» About this exercise: Write out the records below once more, exactly as they stand.

» Data for this exercise:

<<<<

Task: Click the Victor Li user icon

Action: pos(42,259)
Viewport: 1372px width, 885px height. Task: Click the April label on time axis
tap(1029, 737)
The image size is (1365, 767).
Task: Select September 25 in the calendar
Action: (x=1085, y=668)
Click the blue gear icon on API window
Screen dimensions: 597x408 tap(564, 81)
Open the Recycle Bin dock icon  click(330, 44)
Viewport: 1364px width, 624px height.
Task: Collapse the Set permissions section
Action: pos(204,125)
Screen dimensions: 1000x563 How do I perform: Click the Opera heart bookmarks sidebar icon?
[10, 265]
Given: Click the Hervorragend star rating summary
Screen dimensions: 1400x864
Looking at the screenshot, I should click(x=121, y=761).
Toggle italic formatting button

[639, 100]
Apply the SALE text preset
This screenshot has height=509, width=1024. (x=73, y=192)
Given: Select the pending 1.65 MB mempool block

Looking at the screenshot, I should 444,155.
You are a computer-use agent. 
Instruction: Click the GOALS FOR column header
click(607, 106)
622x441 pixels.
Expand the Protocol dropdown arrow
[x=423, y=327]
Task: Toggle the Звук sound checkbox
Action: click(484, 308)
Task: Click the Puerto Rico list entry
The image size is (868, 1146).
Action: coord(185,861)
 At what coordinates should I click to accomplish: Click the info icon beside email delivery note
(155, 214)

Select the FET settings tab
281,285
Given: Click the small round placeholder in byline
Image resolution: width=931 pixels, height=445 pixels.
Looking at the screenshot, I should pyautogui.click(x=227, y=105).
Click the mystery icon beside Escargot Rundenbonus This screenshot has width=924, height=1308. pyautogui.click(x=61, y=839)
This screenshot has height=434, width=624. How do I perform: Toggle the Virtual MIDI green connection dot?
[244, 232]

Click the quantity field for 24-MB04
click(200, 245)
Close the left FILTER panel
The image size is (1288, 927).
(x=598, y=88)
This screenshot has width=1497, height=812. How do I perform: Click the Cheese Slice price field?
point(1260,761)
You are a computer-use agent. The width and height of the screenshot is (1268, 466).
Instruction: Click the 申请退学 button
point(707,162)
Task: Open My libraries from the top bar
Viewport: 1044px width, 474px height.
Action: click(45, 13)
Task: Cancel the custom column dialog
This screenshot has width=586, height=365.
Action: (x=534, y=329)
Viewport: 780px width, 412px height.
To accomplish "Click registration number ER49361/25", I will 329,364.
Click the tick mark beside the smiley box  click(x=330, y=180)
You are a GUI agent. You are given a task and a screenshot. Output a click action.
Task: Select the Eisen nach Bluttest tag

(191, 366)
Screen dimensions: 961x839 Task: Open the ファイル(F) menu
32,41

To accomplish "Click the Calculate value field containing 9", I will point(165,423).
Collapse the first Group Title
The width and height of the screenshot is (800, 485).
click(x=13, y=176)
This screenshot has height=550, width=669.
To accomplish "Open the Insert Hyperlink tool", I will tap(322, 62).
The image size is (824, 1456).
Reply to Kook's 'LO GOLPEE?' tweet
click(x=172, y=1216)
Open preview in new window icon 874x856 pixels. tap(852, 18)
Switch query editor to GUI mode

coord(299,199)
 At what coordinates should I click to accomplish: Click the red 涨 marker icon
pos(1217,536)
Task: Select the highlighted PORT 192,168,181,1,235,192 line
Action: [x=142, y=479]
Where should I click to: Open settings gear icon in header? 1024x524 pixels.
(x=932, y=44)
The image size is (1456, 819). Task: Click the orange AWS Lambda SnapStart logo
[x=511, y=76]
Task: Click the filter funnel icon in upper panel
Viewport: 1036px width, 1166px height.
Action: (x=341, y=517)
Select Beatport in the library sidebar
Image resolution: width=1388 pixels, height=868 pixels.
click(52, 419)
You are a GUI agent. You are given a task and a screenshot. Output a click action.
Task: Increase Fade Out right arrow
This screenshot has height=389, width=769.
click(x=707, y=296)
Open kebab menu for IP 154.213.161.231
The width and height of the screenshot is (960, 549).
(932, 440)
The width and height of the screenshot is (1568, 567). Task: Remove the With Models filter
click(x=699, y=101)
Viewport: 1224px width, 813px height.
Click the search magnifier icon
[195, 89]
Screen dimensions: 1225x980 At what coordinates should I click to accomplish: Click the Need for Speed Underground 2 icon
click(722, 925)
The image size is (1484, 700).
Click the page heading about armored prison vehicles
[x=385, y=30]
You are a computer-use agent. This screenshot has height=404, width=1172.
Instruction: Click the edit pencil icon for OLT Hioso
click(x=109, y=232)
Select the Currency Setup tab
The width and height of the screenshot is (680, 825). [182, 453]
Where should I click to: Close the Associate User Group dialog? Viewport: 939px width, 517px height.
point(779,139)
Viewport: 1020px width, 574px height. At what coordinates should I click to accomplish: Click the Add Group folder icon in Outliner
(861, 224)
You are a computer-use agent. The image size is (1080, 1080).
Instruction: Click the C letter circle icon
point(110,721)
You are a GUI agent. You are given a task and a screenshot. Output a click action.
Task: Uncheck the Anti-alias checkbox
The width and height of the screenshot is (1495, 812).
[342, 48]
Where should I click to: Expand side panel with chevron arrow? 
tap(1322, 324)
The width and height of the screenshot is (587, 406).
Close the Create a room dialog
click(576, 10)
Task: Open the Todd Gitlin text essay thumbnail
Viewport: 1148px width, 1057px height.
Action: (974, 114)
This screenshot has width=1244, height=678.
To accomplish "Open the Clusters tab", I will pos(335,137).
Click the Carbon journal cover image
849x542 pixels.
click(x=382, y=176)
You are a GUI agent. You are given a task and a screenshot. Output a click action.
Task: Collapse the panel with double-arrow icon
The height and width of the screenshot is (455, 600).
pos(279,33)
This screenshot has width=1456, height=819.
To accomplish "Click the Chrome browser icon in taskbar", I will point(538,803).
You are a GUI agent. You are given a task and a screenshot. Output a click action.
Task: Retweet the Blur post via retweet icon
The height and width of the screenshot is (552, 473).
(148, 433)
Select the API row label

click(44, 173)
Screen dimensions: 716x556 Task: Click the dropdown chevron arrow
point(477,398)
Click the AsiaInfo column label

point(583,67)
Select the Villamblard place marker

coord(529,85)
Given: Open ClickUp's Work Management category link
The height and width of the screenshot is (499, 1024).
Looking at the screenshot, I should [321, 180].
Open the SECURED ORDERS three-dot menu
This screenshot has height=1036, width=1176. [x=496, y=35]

>>>>

» Finished task:
Task: Click the Victor Li user icon

Action: pos(42,259)
Viewport: 1372px width, 885px height. Task: Click the April label on time axis
tap(1029, 737)
The image size is (1365, 767).
Task: Select September 25 in the calendar
Action: (x=1085, y=668)
Click the blue gear icon on API window
Screen dimensions: 597x408 tap(564, 81)
Open the Recycle Bin dock icon  click(330, 44)
Viewport: 1364px width, 624px height.
Task: Collapse the Set permissions section
Action: pos(204,125)
Screen dimensions: 1000x563 How do I perform: Click the Opera heart bookmarks sidebar icon?
[10, 265]
Given: Click the Hervorragend star rating summary
Screen dimensions: 1400x864
Looking at the screenshot, I should click(x=121, y=761).
Toggle italic formatting button

[639, 100]
Apply the SALE text preset
This screenshot has height=509, width=1024. (x=73, y=192)
Given: Select the pending 1.65 MB mempool block

Looking at the screenshot, I should 444,155.
You are a computer-use agent. 
Instruction: Click the GOALS FOR column header
click(607, 106)
622x441 pixels.
Expand the Protocol dropdown arrow
[x=423, y=327]
Task: Toggle the Звук sound checkbox
Action: click(484, 308)
Task: Click the Puerto Rico list entry
The image size is (868, 1146).
Action: coord(185,861)
 At what coordinates should I click to accomplish: Click the info icon beside email delivery note
(155, 214)

Select the FET settings tab
281,285
Given: Click the small round placeholder in byline
Image resolution: width=931 pixels, height=445 pixels.
Looking at the screenshot, I should pyautogui.click(x=227, y=105).
Click the mystery icon beside Escargot Rundenbonus This screenshot has width=924, height=1308. pyautogui.click(x=61, y=839)
This screenshot has height=434, width=624. How do I perform: Toggle the Virtual MIDI green connection dot?
[244, 232]

Click the quantity field for 24-MB04
click(200, 245)
Close the left FILTER panel
The image size is (1288, 927).
(x=598, y=88)
This screenshot has width=1497, height=812. How do I perform: Click the Cheese Slice price field?
point(1260,761)
You are a computer-use agent. The width and height of the screenshot is (1268, 466).
Instruction: Click the 申请退学 button
point(707,162)
Task: Open My libraries from the top bar
Viewport: 1044px width, 474px height.
Action: click(45, 13)
Task: Cancel the custom column dialog
This screenshot has width=586, height=365.
Action: (x=534, y=329)
Viewport: 780px width, 412px height.
To accomplish "Click registration number ER49361/25", I will 329,364.
Click the tick mark beside the smiley box  click(x=330, y=180)
You are a GUI agent. You are given a task and a screenshot. Output a click action.
Task: Select the Eisen nach Bluttest tag

(191, 366)
Screen dimensions: 961x839 Task: Open the ファイル(F) menu
32,41

To accomplish "Click the Calculate value field containing 9", I will point(165,423).
Collapse the first Group Title
The width and height of the screenshot is (800, 485).
click(x=13, y=176)
This screenshot has height=550, width=669.
To accomplish "Open the Insert Hyperlink tool", I will tap(322, 62).
The image size is (824, 1456).
Reply to Kook's 'LO GOLPEE?' tweet
click(x=172, y=1216)
Open preview in new window icon 874x856 pixels. tap(852, 18)
Switch query editor to GUI mode

coord(299,199)
 At what coordinates should I click to accomplish: Click the red 涨 marker icon
pos(1217,536)
Task: Select the highlighted PORT 192,168,181,1,235,192 line
Action: [x=142, y=479]
Where should I click to: Open settings gear icon in header? 1024x524 pixels.
(x=932, y=44)
The image size is (1456, 819). Task: Click the orange AWS Lambda SnapStart logo
[x=511, y=76]
Task: Click the filter funnel icon in upper panel
Viewport: 1036px width, 1166px height.
Action: (x=341, y=517)
Select Beatport in the library sidebar
Image resolution: width=1388 pixels, height=868 pixels.
click(52, 419)
You are a GUI agent. You are given a task and a screenshot. Output a click action.
Task: Increase Fade Out right arrow
This screenshot has height=389, width=769.
click(x=707, y=296)
Open kebab menu for IP 154.213.161.231
The width and height of the screenshot is (960, 549).
(932, 440)
The width and height of the screenshot is (1568, 567). Task: Remove the With Models filter
click(x=699, y=101)
Viewport: 1224px width, 813px height.
Click the search magnifier icon
[195, 89]
Screen dimensions: 1225x980 At what coordinates should I click to accomplish: Click the Need for Speed Underground 2 icon
click(722, 925)
The image size is (1484, 700).
Click the page heading about armored prison vehicles
[x=385, y=30]
You are a computer-use agent. This screenshot has height=404, width=1172.
Instruction: Click the edit pencil icon for OLT Hioso
click(x=109, y=232)
Select the Currency Setup tab
The width and height of the screenshot is (680, 825). [182, 453]
Where should I click to: Close the Associate User Group dialog? Viewport: 939px width, 517px height.
point(779,139)
Viewport: 1020px width, 574px height. At what coordinates should I click to accomplish: Click the Add Group folder icon in Outliner
(861, 224)
You are a computer-use agent. The image size is (1080, 1080).
Instruction: Click the C letter circle icon
point(110,721)
You are a GUI agent. You are given a task and a screenshot. Output a click action.
Task: Uncheck the Anti-alias checkbox
The width and height of the screenshot is (1495, 812).
[342, 48]
Where should I click to: Expand side panel with chevron arrow? 
tap(1322, 324)
The width and height of the screenshot is (587, 406).
Close the Create a room dialog
click(576, 10)
Task: Open the Todd Gitlin text essay thumbnail
Viewport: 1148px width, 1057px height.
Action: (974, 114)
This screenshot has width=1244, height=678.
To accomplish "Open the Clusters tab", I will pos(335,137).
Click the Carbon journal cover image
849x542 pixels.
click(x=382, y=176)
You are a GUI agent. You are given a task and a screenshot. Output a click action.
Task: Collapse the panel with double-arrow icon
The height and width of the screenshot is (455, 600).
pos(279,33)
This screenshot has width=1456, height=819.
To accomplish "Click the Chrome browser icon in taskbar", I will point(538,803).
You are a GUI agent. You are given a task and a screenshot. Output a click action.
Task: Retweet the Blur post via retweet icon
The height and width of the screenshot is (552, 473).
(148, 433)
Select the API row label

click(44, 173)
Screen dimensions: 716x556 Task: Click the dropdown chevron arrow
point(477,398)
Click the AsiaInfo column label

point(583,67)
Select the Villamblard place marker

coord(529,85)
Given: Open ClickUp's Work Management category link
The height and width of the screenshot is (499, 1024).
Looking at the screenshot, I should [321, 180].
Open the SECURED ORDERS three-dot menu
This screenshot has height=1036, width=1176. [x=496, y=35]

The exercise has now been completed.